# Transcribe and Dataframe Creation
This file was used for transcribing MP3 files and creating the initial dataframe

## Set Up
In this file, we uploaded all of the files from our S3 bucket titled "napoli-bucket" to the Github repo "Napoli-Polly".

The first step was to determine whether all of our MP3 files were in the S3 bucket. We did this by calling:

In [109]:
#!aws s3 ls napoli-project

Once we saw that 11 MP3 files for each of the 4 languages were in the bucket, we pushed them to our SageMaker folder (which was also our Github repo). 

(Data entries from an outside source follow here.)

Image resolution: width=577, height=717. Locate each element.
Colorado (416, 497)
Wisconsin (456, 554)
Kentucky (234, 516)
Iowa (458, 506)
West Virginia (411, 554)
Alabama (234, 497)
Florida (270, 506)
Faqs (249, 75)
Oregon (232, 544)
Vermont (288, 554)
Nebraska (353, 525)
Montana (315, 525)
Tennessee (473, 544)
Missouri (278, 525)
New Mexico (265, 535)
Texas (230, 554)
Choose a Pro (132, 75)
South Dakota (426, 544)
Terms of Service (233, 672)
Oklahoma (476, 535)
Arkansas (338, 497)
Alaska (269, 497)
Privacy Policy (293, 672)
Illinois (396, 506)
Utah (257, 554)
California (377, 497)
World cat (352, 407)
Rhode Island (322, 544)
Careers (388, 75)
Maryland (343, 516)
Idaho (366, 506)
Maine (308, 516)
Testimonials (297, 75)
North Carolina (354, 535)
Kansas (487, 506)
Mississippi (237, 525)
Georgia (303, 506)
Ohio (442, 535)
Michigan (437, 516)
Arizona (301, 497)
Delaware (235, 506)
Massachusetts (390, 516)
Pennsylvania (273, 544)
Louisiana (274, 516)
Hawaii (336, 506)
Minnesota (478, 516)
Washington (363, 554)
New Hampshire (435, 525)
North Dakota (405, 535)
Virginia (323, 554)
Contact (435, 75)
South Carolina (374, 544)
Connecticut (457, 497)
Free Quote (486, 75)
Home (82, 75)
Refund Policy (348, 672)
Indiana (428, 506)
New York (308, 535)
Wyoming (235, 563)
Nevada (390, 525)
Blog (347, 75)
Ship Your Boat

Next, we got started creating a dataframe.

In [124]:
#!aws s3 cp s3://napoli-project/ ../Napoli-Polly/MP3\ files --recursive

We need to import the following 4 packages so that the code can run:

In [128]:
import boto3
import s3fs
import numpy as np
import pandas as pd
import time

The following are the resources that we utilized in this project:
1. s3_resource : The S3 bucket

2. polly : The client that created the MP3 files

3. transcribe : The client that transcribes MP3 files

4. napoli_bucket : The bucket where our files were all stored

In [110]:
s3_resource = boto3.resource('s3') 

polly = boto3.client('polly') 
transcribe = boto3.client('transcribe')

napoli_bucket = s3_resource.Bucket('napoli-project')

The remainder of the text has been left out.